> **Data records**:
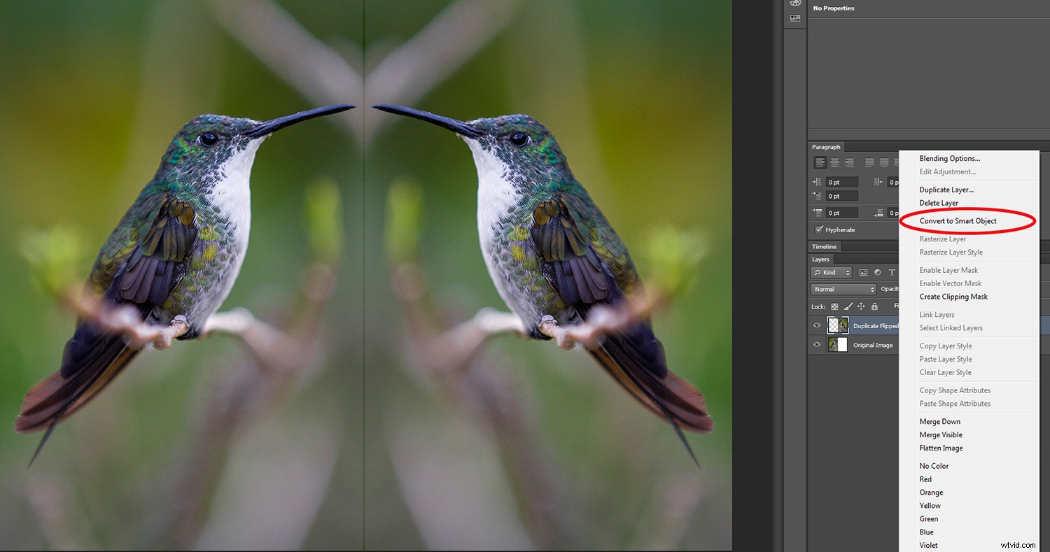Image resolution: width=1050 pixels, height=552 pixels.
Task: Open the Kind filter dropdown
Action: 831,272
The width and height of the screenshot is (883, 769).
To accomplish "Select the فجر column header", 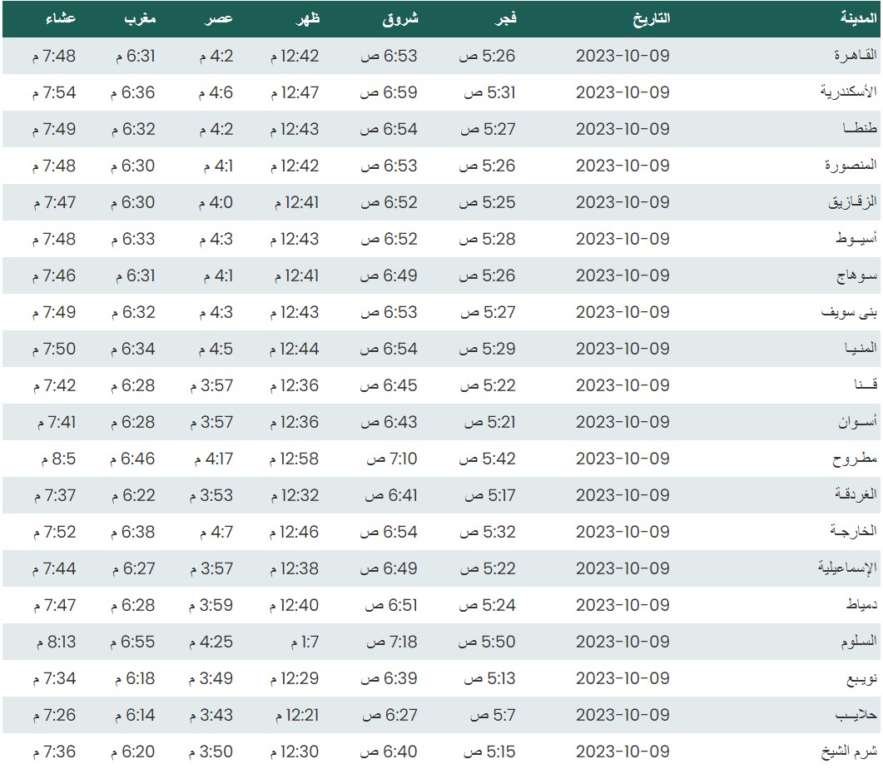I will (x=506, y=18).
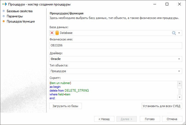Viewport: 186px width, 125px height.
Task: Click the database search magnifier icon
Action: pyautogui.click(x=174, y=33)
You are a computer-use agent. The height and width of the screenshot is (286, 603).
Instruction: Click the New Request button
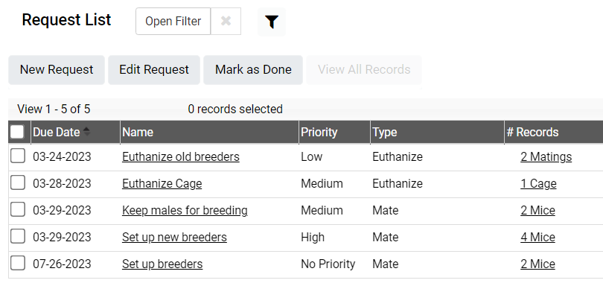pos(57,70)
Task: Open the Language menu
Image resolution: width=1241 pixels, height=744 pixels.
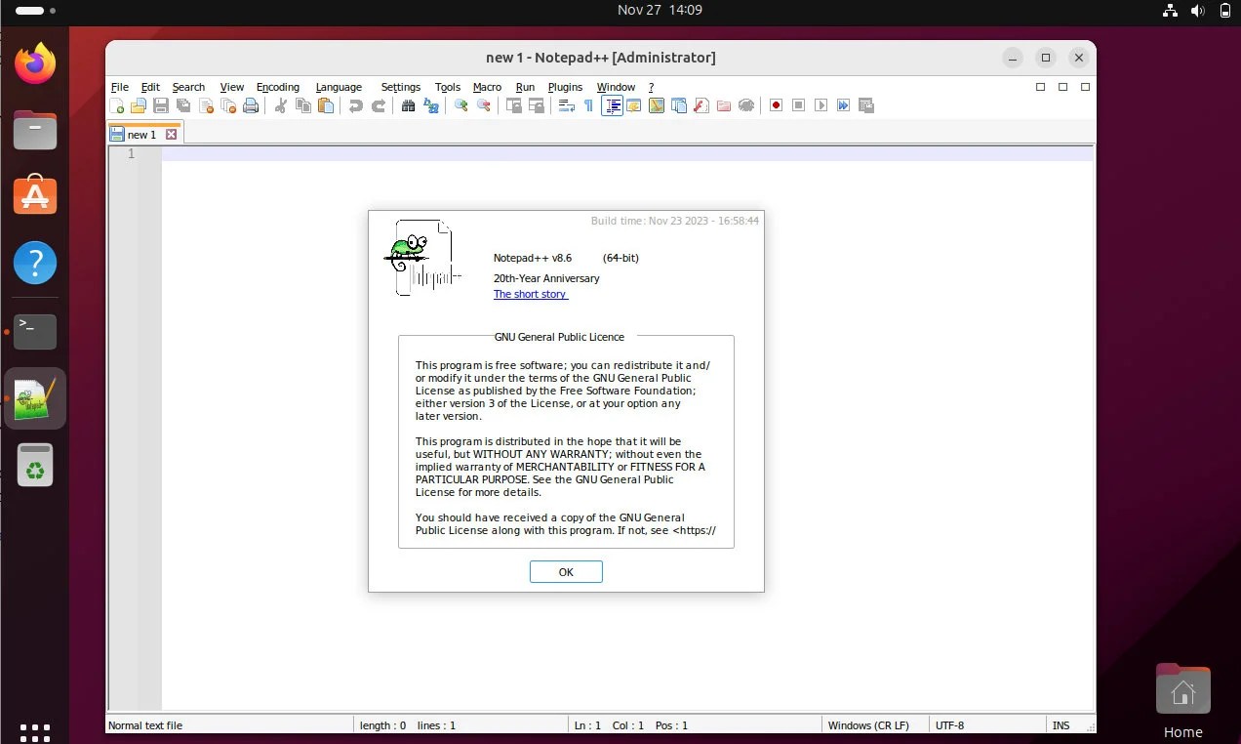Action: [339, 87]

> **Your task**: Write the lines out again exactly, beginning at the one containing "You are a computer-use" and ending with the last line of the entries, but without any pictures.

> **Result below**:
You are a computer-use agent. The height and width of the screenshot is (286, 603).
Instruction: Click the New Request button
pos(57,70)
Task: Open the Language menu
Image resolution: width=1241 pixels, height=744 pixels.
Action: [339, 87]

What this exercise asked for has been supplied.